A well-known tzedakah verse inscripture is Deuteronomy 16:20, “Justice, justice you must pursue, that you might live and inherit the land the Lord God is giving you.”
Notice the repeated word for emphasis – justice. We must pursue justice. The pursuit of justice is directly connected with living and prospering in the land God gives. Here are a few other verses that describe the character of God and how He desires for us to live:
“He defends the cause of the fatherless and the widow, and loves the alien, giving him food and clothing.” – Deuteronomy 10:18
“A father to the fatherless, a defender of widows, is God in his holy dwelling.” – Psalm 68:5
As followers of God we are exhorted to:
“Speak up and judge fairly; defend the rights of the poor and needy.” – Proverbs 31:9
“Give proper recognition to those widows who are really in need.” – 1 Timothy 5:3
“If anyone has material possessions and sees his brother in need but has no pity on him, how can the love of God be in him? Dear children, let us not love with words or tongue but with actions and in truth.” – 1 John 3:17-18
The library of verses that express the character of God could go on, but the message remains the same. God cares for the most vulnerable and downtrodden among us. He cares for all of us, but He has a special focus and preference for the “least of us.” As followers of God, we are not just invited but commanded to partner with God in the work of service, charity, justice, and reconciliation. As our Jewish friends would say, “We are called to help repair the world.” As we like to say in the Set Free Movement, we are called to be agents of hope and healing while helping to create new futures for the vulnerable, the broken, and the enslaved.
We often are caught up in the WHAT, whether it’s doing justice, serving, or working for reconciliation. We also need to be concerned with the HOW. How do we pursue justice? Are we driven by obligation alone.? Are we begrudging or cheerful? Is our posture one of humility? Additionally, are we doing justice to others or with others?
In 2021 the Free Methodist Church USA Bishops published an important document titled, “The Free Methodist Way.” It outlines five characteristics that make up the culture of the Free Methodist church. One of the five is the characteristic of Love Driven Justice:
LOVE IS THE WAY WE DEMONSTRATE GOD’S HEART FOR JUSTICE by valuing the image of God in all men, women, and children, acting with compassion toward the oppressed, resisting oppression, and stewarding Creation.

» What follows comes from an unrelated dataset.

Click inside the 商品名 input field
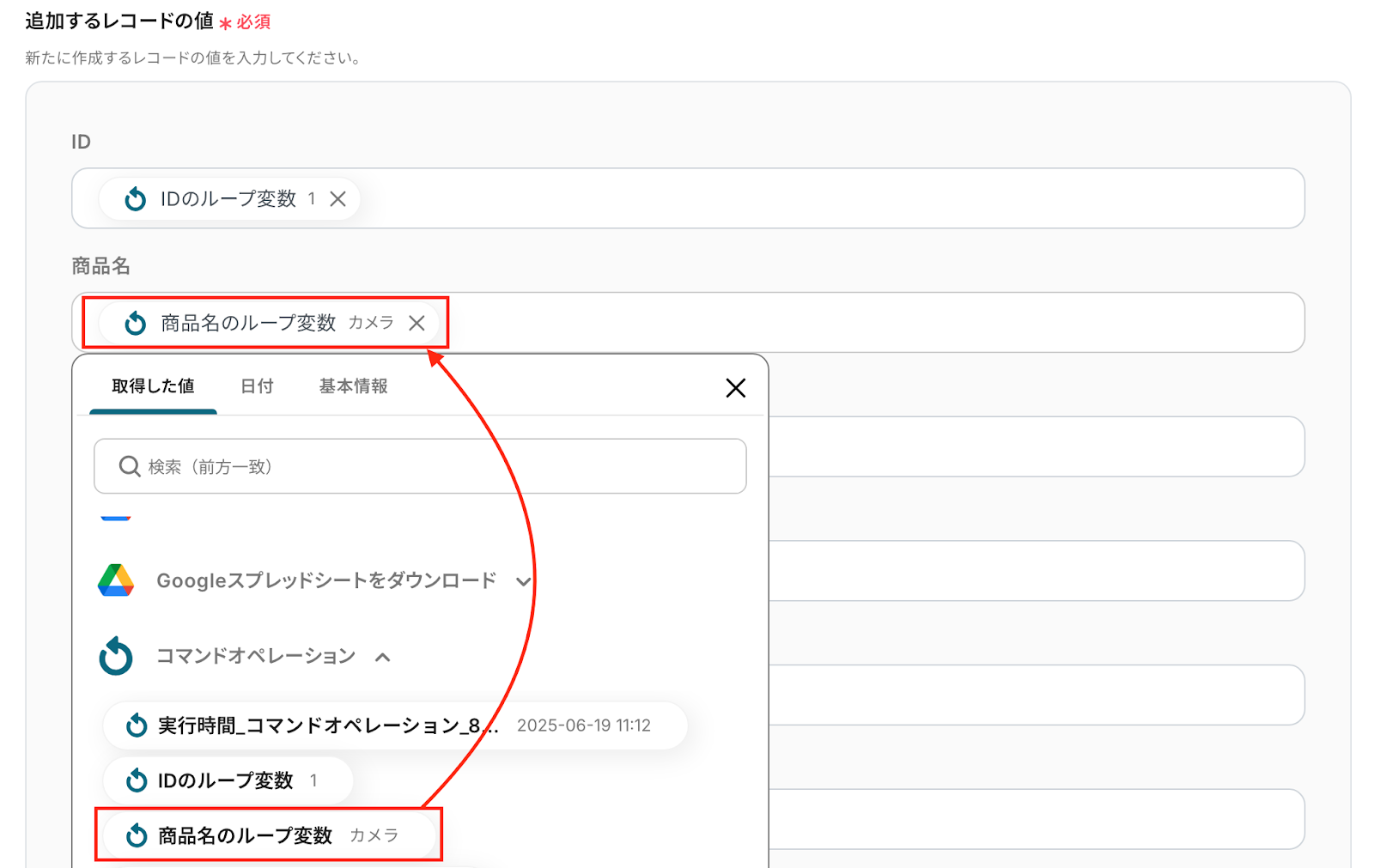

We devote ourselves to our founders’ deep convictions around matters of injustice as they took their stand against the evils of slavery, the oppression of the poor, the marginalization of women, and the abuse of power in the church. Our heart for justice continues and expands today, fueled by God’s holy love for the unborn, vulnerable, oppressed, marginalized, and people of all races and ethnicities.
The Free Methodist Way is not only to realize a better society but that all may be reconciled to God and one another in ways that reflect God’s just character.
So, HOW do we pursue justice? With Love. I find this helpful:
If pursuing justice begins with pursuing the God of justice.
And if God is love.
Then love will characterize all we do, including our works of righteousness.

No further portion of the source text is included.